### Stated problem 1
List the three ways the prayer in the Pentecost devotional says a person might have felt unable to qualify.
### Stated problem 2
Reproduce the Pentecost devotional word for word from "God, thank you" to "me close. Amen.".
### Stated problem 3
Extend the Pentecost devotional by writing on from its final sentence.

### Source text
*-*-*
For the promise is unto you, and to your children, and to all that are afar off , even as many as the Lord our God shall call .
This verse comes from a speech the apostle Peter gave on the day of Pentecost — a Jewish festival about 50 days after Jesus's resurrection, when the Holy Spirit suddenly came upon Jesus's followers in a dramatic, visible way. Confused crowds gathered, and Peter stood up to explain it: this was the fulfillment of God's ancient promises. The 'promise' he refers to is the gift of the Holy Spirit and forgiveness of sins through Jesus. His point is sweeping — this isn't for a select religious elite. It's for the people standing right there, their children, and people far away whom no one in that crowd had even met yet.
God, thank you that your reach is longer than I imagine and your invitation wider than I deserve. For every moment I felt too far gone, too late, or too broken to qualify — let this promise sink all the way in. Call me close. Amen.
*-*-*
### Given data
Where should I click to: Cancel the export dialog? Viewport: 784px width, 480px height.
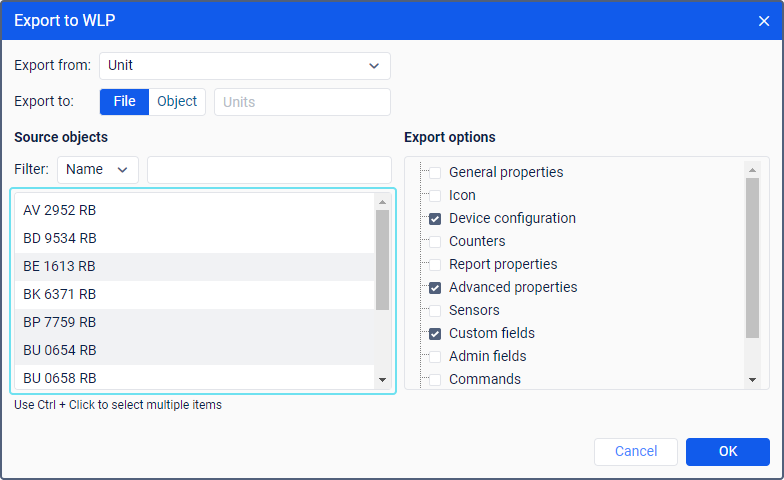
*-*-*
### Exercise output 1
too far gone; too late; too broken

### Exercise output 2
God, thank you that your reach is longer than I imagine and your invitation wider than I deserve. For every moment I felt too far gone, too late, or too broken to qualify — let this promise sink all the way in. Call me close. Amen.

### Exercise output 3
'For all who are far off.' When Peter said those words in Jerusalem in the first century, he could not have imagined you — your city, your century, your doubts, your story. He might have been thinking of Jewish communities scattered across other nations. He had no category for where you are right now. And yet, here you are, reading a promise that somehow found its way to you across two thousand years. The reach described in this verse is deliberate and almost extravagant. The promise doesn't go out to those who already have it figured out, or who were raised in the right family, or who've cleaned themselves up enough to qualify. It goes to the near and the far alike. If faith has ever felt like a club with a velvet rope you couldn't get past — a language everyone else speaks fluently and you never learned — this verse is worth sitting with slowly. The call has already gone out. You are not too far.
What is the 'promise' Peter is referring to, and why would his original Jewish audience have found it surprising that it extended beyond them?
Have you ever felt 'far off' from God — spiritually, emotionally, or because of something you'd done? What did that distance feel like?
The verse says God 'calls' people to himself — does the idea of being called feel comforting to you, unsettling, or something harder to name?
If this promise extends to your children and people not yet born, how does that reshape how you think about passing faith on — or not passing it on?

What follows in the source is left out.